» **What you will do**:
[a] According to the Hindenburgstraße page text, who painted the image of Sepp Kleisl on the wall outside, and in what year?
[b] In the Hindenburgstraße page text, switch "flaming sword" to "burning sword" and write out everything from "Around the corner, another" down to "Ester in 1981.".
[c] Name every person the Hindenburgstraße page text says painted an image on these buildings.

Hindenburgstraße

Hindenburgstraße 2, “Haus Kratzmair,” named for Michael Kratzmair, who still has an interior design business at this location.

On an oriel window, a wrap-around lüftlmalerei of Patrona Bavariae, and the Archangel Michael slaying a dragon by Eberhard Hülsmann, painted in 1967.

The iconography of Archangel Michael slaying a dragon comes from a specific line from the Bible, in the Book of Revelation:

And there was war in heaven: Michael and his angels fought against the dragon; and the dragon fought and his angels, and prevailed not; neither was their place found any more in heaven.

Around the corner, another image of Archangel Michael, this time with a flaming sword casting “the Dragon” Satan out of Heaven, painted by Gerhard Ester in 1981.

Hindenburgstraße 6.

According to the website of the Gästehaus Kleisl, the Kleisl family has had a room for rent in this building since 1928.

On the wall outside, a lüftlmalerei painted by Karin Rudolf in 2011 of family member Josef “Sepp” Kleisl (1929-2008),1 a ski jumper who competed in the Winter Olympics in Oslo in 1952 and Cortina d’Ampezzo in 1956.

Behind the ski jumper, an image of the Garmisch-Partenkirchen Große Olympiaschanze, or the “Great Olympic Hill,” and its signature ski jumps as they look today.  The Olympic Hill was constructed in 1934 for the 1936 Winter Olympics, and now is one of the venues for the Four Hills ski jumping competition every New Year’s.

Photo of Sepp Kleisl from Postkartensammlung Marktarchiv Garmisch-Partenkirchen, Nr. 2920.

At the State Archives of Baden-Württemberg online, you can see a photo of Sepp Kleisl, himself, mid-flight.  

From a photo of the International Feldberg Ski Jump by Willy Pragher (1954)

And at the Bavarian State Archives online, you can see a photo of a ski jumper with his arms outstretched like the jumper in this lüftlmalerei.

Image of an unknown ski jumper in Garmisch-Partenkirchen from a photo by August Beckert (1931)

Hindenburgstraße 12.

» **Dataset excerpts**:
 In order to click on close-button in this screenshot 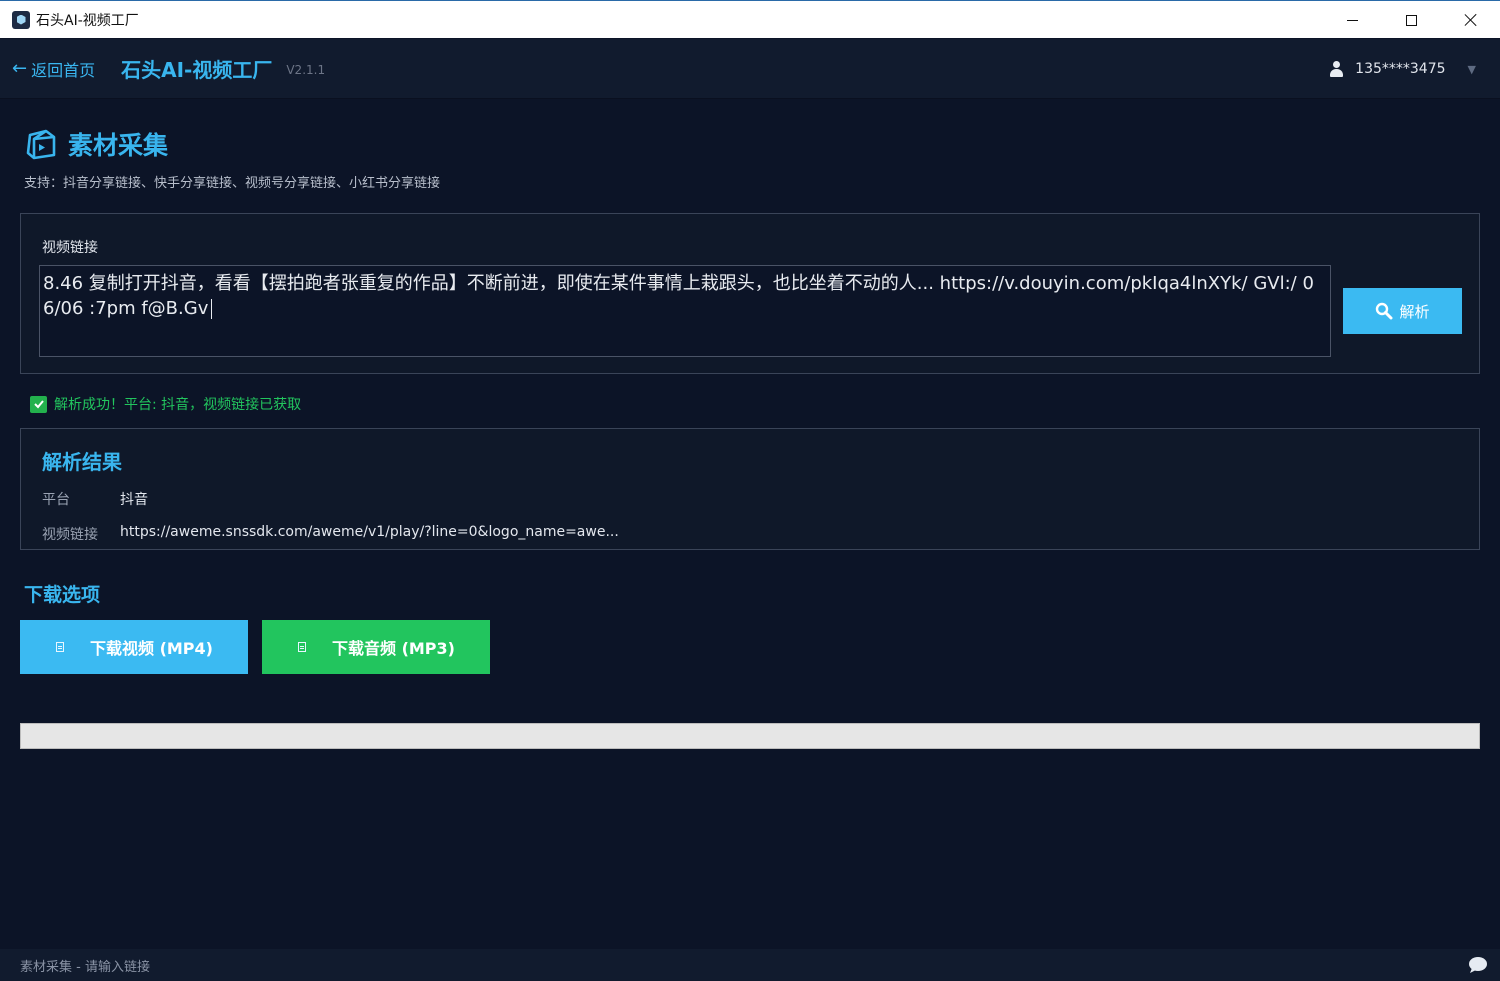, I will do `click(1470, 20)`.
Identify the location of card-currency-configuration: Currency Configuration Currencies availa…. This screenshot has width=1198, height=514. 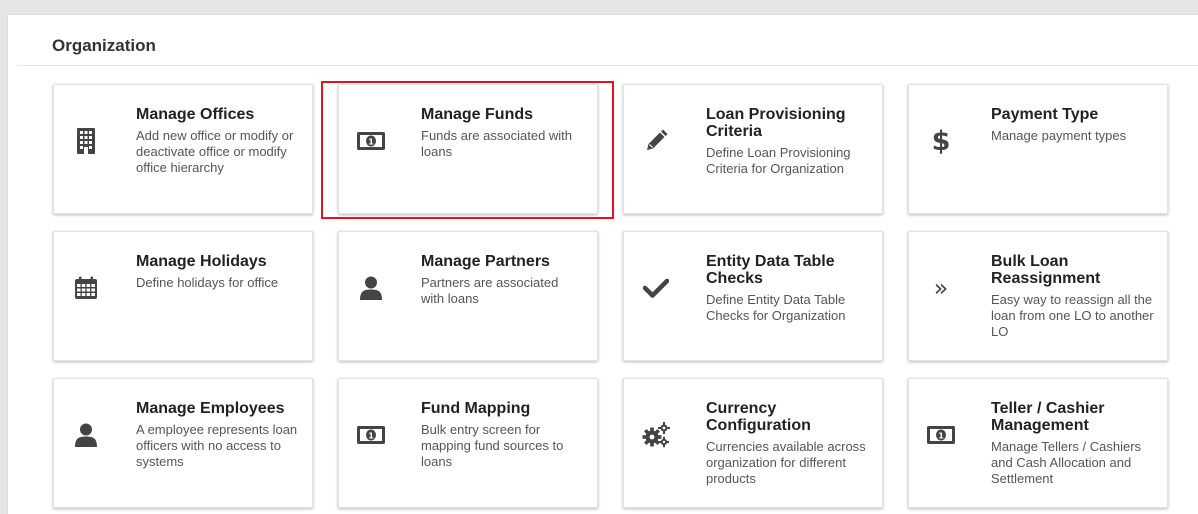
(753, 443).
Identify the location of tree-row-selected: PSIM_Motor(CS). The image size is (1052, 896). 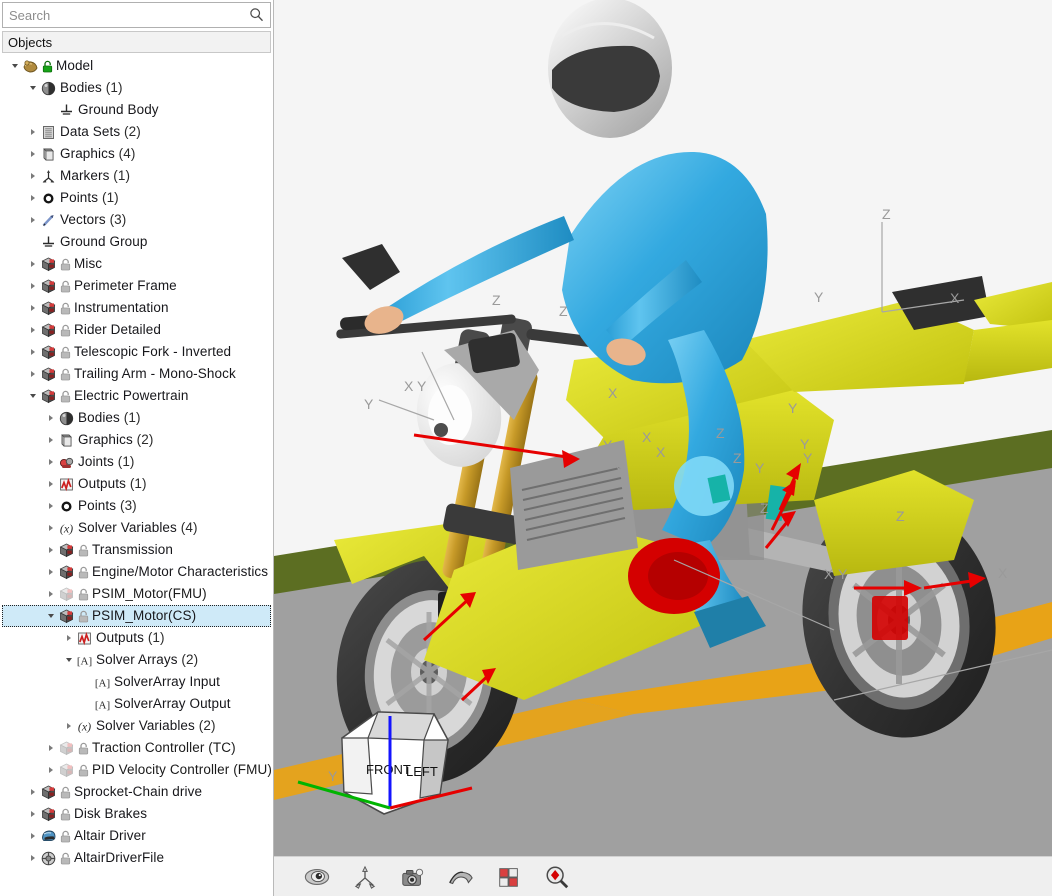
(136, 616).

» **Your written answers**:
[a] Karin Rudolf painted it in 2011.

[b]
Around the corner, another image of Archangel Michael, this time with a burning sword casting “the Dragon” Satan out of Heaven, painted by Gerhard Ester in 1981.

[c] Eberhard Hülsmann, Gerhard Ester, Karin Rudolf